BY NANCY MOYER

Ines Kowalyszyn is an equal opportunity artist; any subject is fair game for her artistic sensibility. Her exhibition, “Hundred Shades of Passion,” at the Dustin M. Sekula Memorial Library offers an array of her representational acrylic paintings.

Primarily involved with commissioned work, Kowalyszyn’s skills have been honed to rise to the expectations of her collectors. She follows a similar non sequitur pattern with her own work. This approach sets her apart from many other exhibiting artists. Rather than creating a related series from an idea, or even forming a loyalty with a single category, such as nature, still life, the human figure, etc., Kowalyszyn plays the field. Her choice of subjects cuts a broad swath.

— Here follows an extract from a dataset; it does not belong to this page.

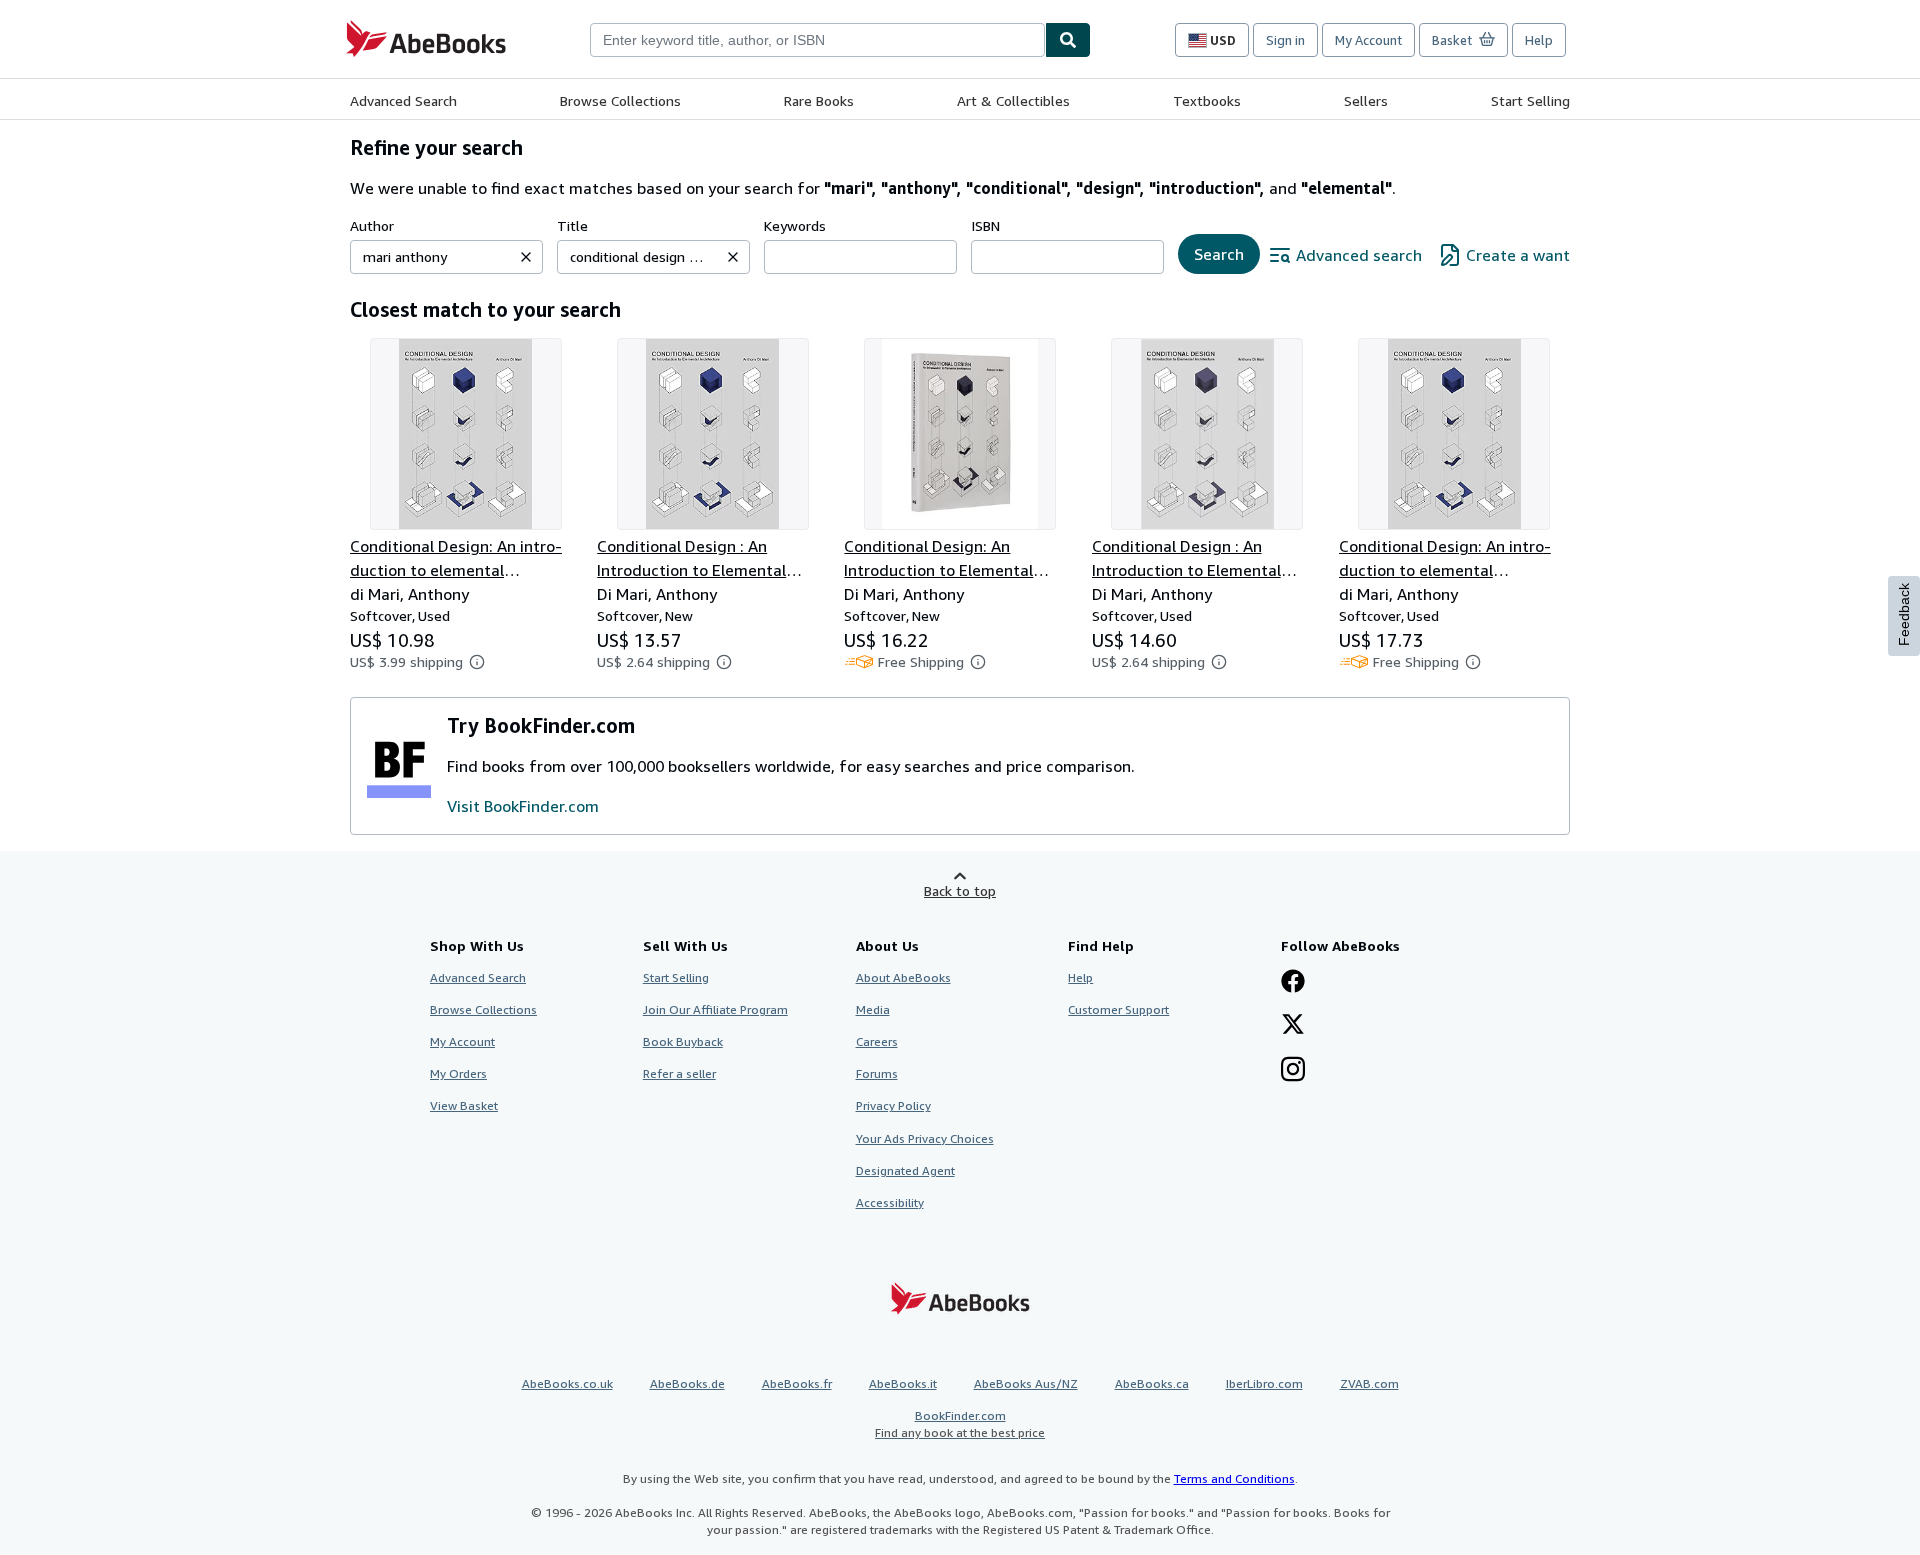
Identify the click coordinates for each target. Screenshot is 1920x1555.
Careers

“I would get bored repeating something,” she confessed, expressing an interest in just about everything.

Possibly her inclination toward diversity in her art is a direct reflection of her practice of creating art works for others on commission. The challenge in commissioned art is always to rise to the expectation of the client by producing the best possible solution to the assignment. Each commission can become a fresh experience of observation of object, color, tonal contrast and spatial organization, and this routine seems to have carried over into her personal work. When Kowalyszyn has an idea or sees something that interests her, she becomes her own client, moving from subject to subject and satisfying her own expectations.

This is the second exhibition we’ve seen from this artist, and like her earlier show, paintings reflect stylistic contrasts. Hanging next to a realistic acrylic of a large-billed toucan, is “Horse’s Head,” a visual fantasy.

“I just wanted to experiment with the paint,” Kowalyszyn said. “I just want to go wild sometimes and do whatever comes to my mind.”

Although the horse’s multicolored mane would send shots of excitement through any hair salon owner, the artist confessed that she is actually fascinated with eyes, and beneath the carousel-flavored mane, the animal’s eyes glow with a reflective treatment.

Other interesting contrasts of stylistic approaches include the paintings, “Flowers” and “Faroles.” The gently flowing colorations and organic edges in “Flowers” informed by a watercolor technique depicts the natural softness of the coral colored flowers. “Faroles,” or lanterns, is a hard-edge exultation of color, bordering on abstraction with its repeated geometrically-shaped mosaic tiles and intense color-contrasting circles.

The unifying quality in this exhibition is Kowalyszyn’s love of color. Color contrasts occur throughout the show — warm against cool, dark against light, and saturated against neutral. Dark or neutralized backgrounds often allow saturated subjects to pop out.

Paintings such as “Faroles” are dominated by a strong use of reds, yellows, blues and greens, while other paintings utilize quiet neutral tones to enhance the illusion of pictorial space.

In “Toucan” and “Baskets and Flowers,” neutralized background hues allow bright blues, yellows and reds on the foreground subjects to command our full attention.

“Far Away” turns the illusionary tables by placing dark, color-drained figures against the backdrop of a blazing yellow and orange sky as the relentless heat of the desert merges with the approach of night.

“Hundred Shades of Passion” is a celebration of subjects that speak of the artist’s interests in this family friendly exhibition.

Nancy Moyer, Professor Emerita of Art at the University of Texas Rio Grande Valley, is an art critic for The Monitor. She may be reached at nmoyer@rgv.rr.com.

What: “Hundred Shades of Passion” Art Exhibition

Where: Dustin M. Sekula Memorial Library, 1906 S. Closner Blvd., Edinburg

When: Through Sept. 26

Hours: 8 a.m. to 9 p.m. Monday to Thursday; 8 a.m. to 5 p.m. Friday; 11 a.m. to 3 p.m. Saturday; 1 to 5 p.m. Sunday.